Take each line below that has "Locate" and copy it.
STUDY MATERIAL: Begin
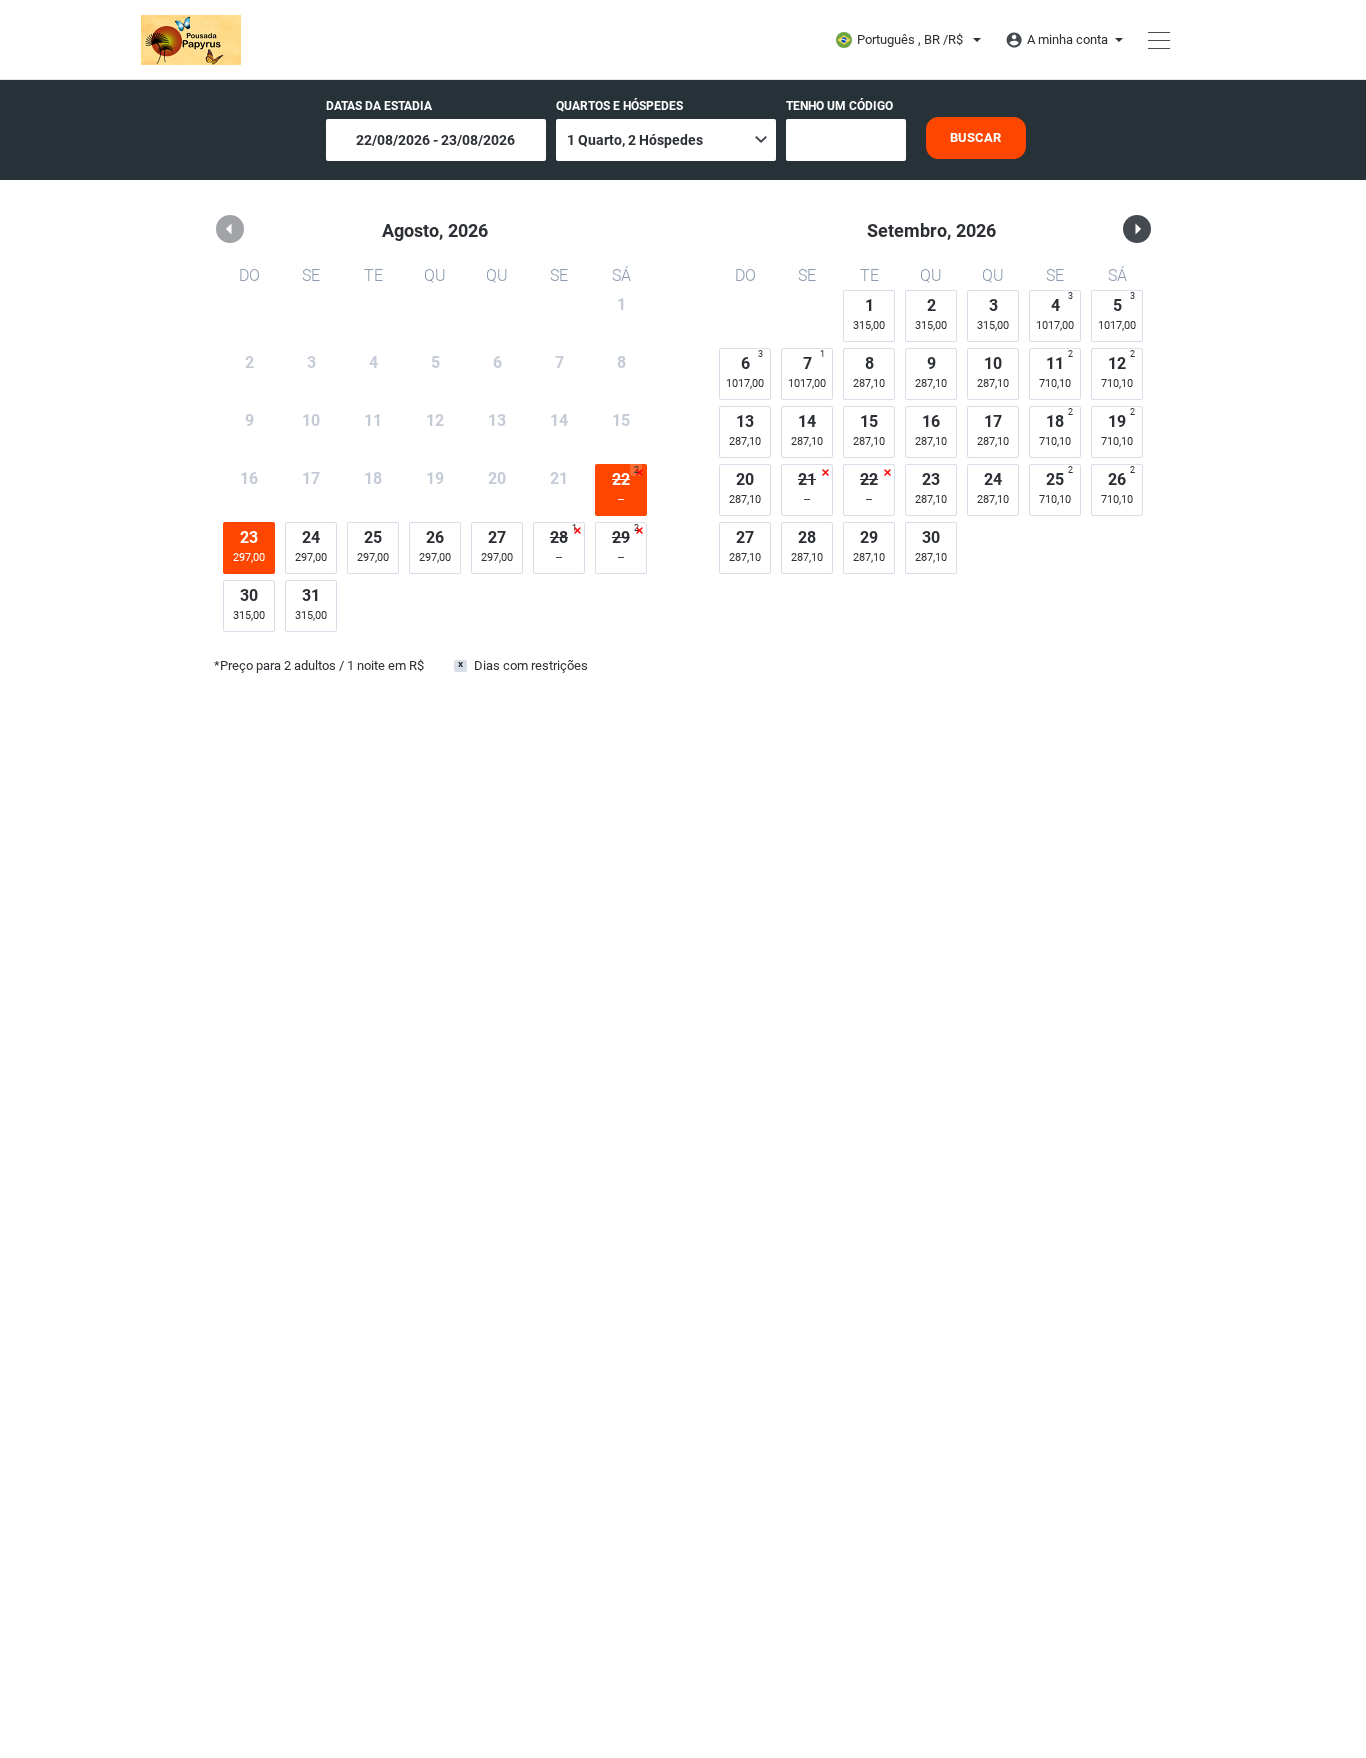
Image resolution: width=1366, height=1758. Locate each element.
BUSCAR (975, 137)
STUDY MATERIAL: End
STUDY MATERIAL: Begin
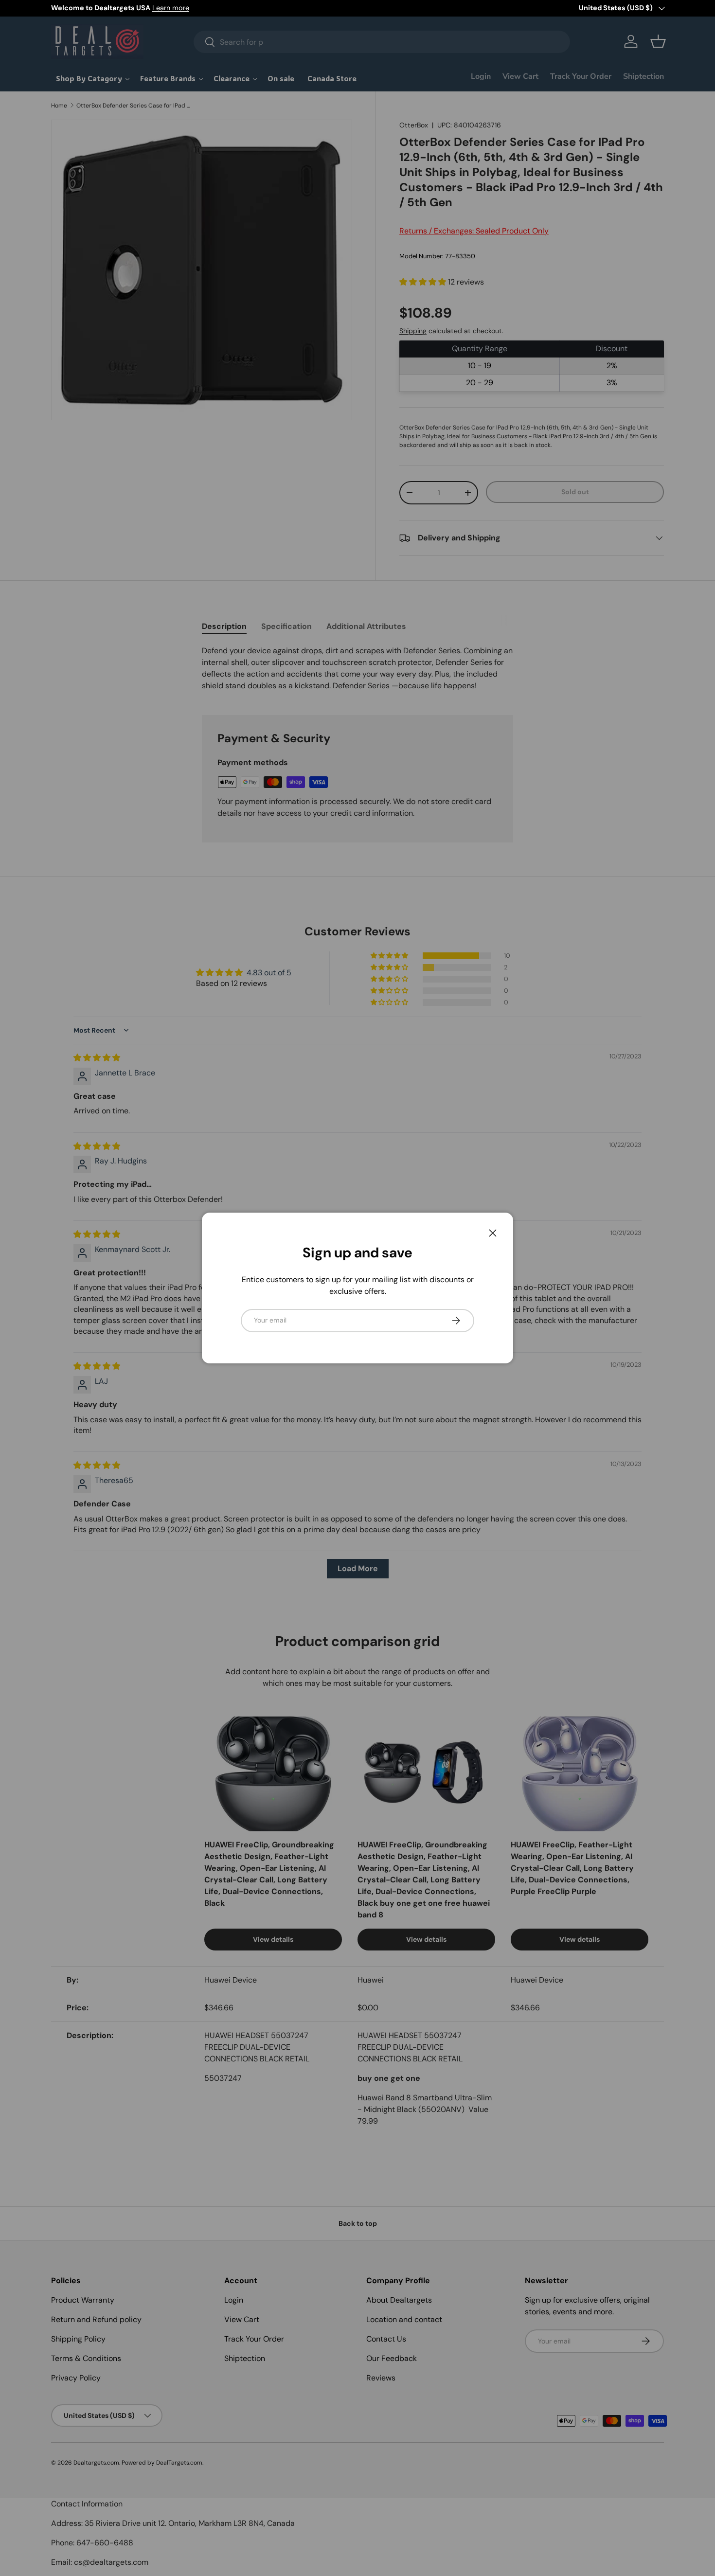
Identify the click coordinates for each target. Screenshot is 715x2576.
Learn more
STUDY MATERIAL: End
STUDY MATERIAL: Begin
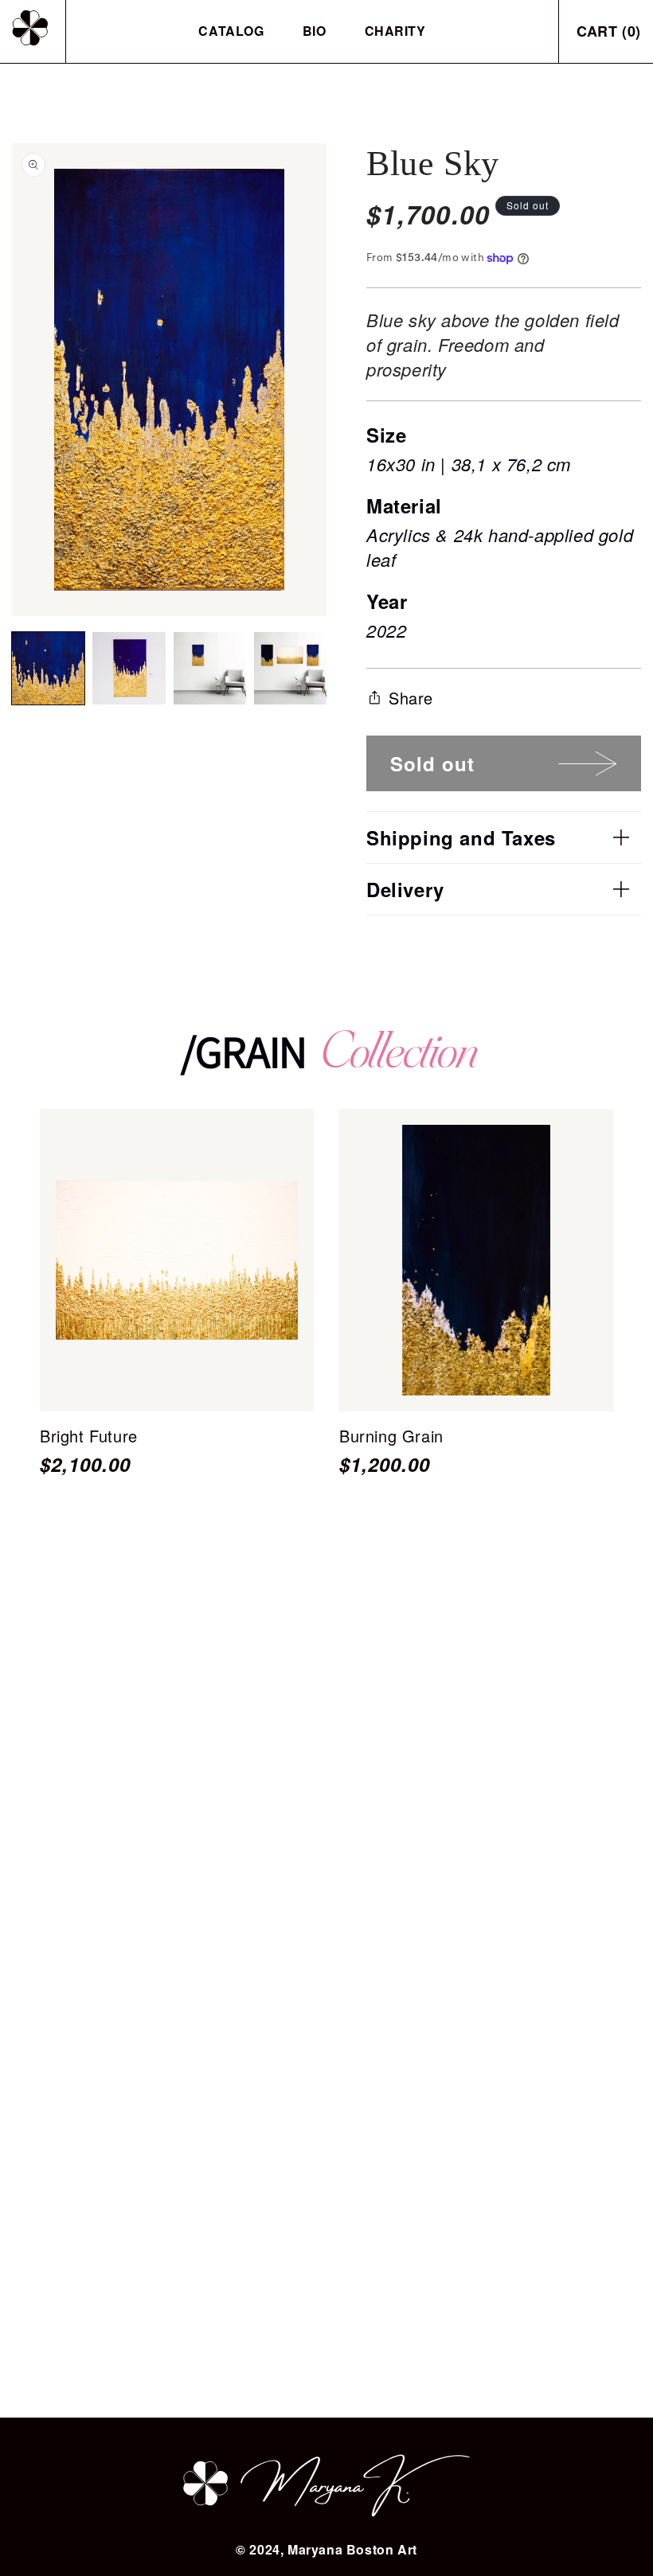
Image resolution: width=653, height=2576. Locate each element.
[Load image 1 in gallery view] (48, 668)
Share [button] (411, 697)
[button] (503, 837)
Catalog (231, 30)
STUDY MATERIAL: End
THE ANSWER.
Image resolution: width=1366, height=1758. Locate each element.
Image resolution: width=653, height=2576. Locate each element.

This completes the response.